No it's really not. And the threat of being knocked out in boxing doesn't make it special.
Get your breathing wrong in judo and you can also be knocked out, and have things broken
Get your breathing wrong in powerlifting and you pass out with 600 pounds on your back and can say goodbye to a healthy back.
Get it wrong in the track and it's the difference between finishing first and third.
Get it wrong in MMA and .... Get it wrong in wrestling and...
Get it wrong in... well you get the picture the more athletic endeavours you experience the more you realise it's all the same.
The new wave breath work in powerlifting and OL lifting is exactly the same as the Pilates community was doing a century ago
All place importance on breath work, it might be done slightly differently to get to the end point but all place importance on it.
It is interesting that there are different arts that require correct breathing but different methods. If I breathed like I did in BJJ in kickboxing I'd gas quickly.
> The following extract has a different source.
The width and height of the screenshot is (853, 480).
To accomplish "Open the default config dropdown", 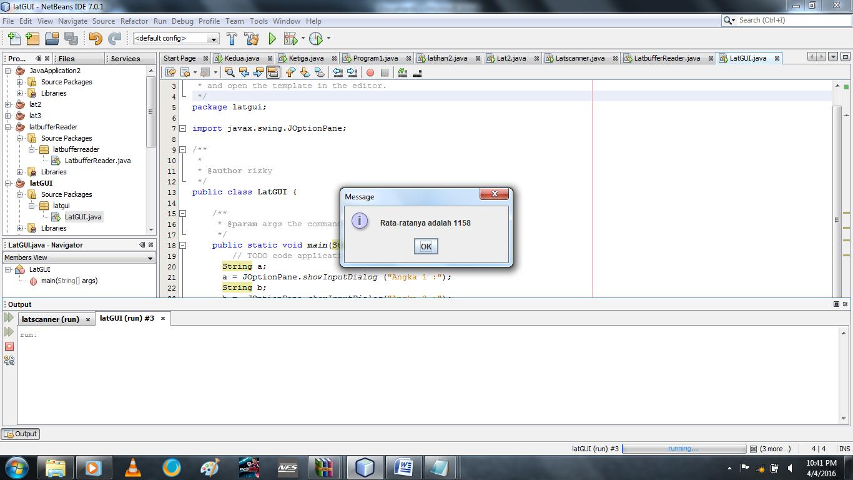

Yep whilst the process can be different the end result, using the diaphragm, using the full capacity of the lungs, using the breath to slow the heart rate and increase endurance, using the breath to help core stability is pretty universal
The big difference in Tai Chi breathing I noticed right away is what you said, deep in the belly is where the focus is. Not quite used to thinking about it from the bottom up like that. My own experience with breathing can be summed up three ways, breathe slow (conserve endurance), breathe smart (know when to exhale/inhale and when not), and breathe safe (don't let your breathing become a vulnerability). I call that my Three B's for Breathing and it's served me pretty well.
With Tai Chi, what i think is interesting is I don't ever remember to much focus on the diaphragm as a central point boxing. In fact this is typically an area I would tighten up for obvious reasons. In the past it was all considered one end to end system (nose, mouse throat, lungs, core). My mind was typically focused on techniques and not so much how well I was breathing, just that I was not tired yet, etc. Interesting that just standing in some basic Tai Chi poses for just a few minutes I was sore, sweating a little, and really in tune with that sort of deep lung thing you mentioned.
All good, all gold.
Just don't forget your roadwork!
Have fun if you get to "reverse breathing" in T'ai Chi-although this is less likely to be encountered w/non martial TC people.
Separate names with a comma.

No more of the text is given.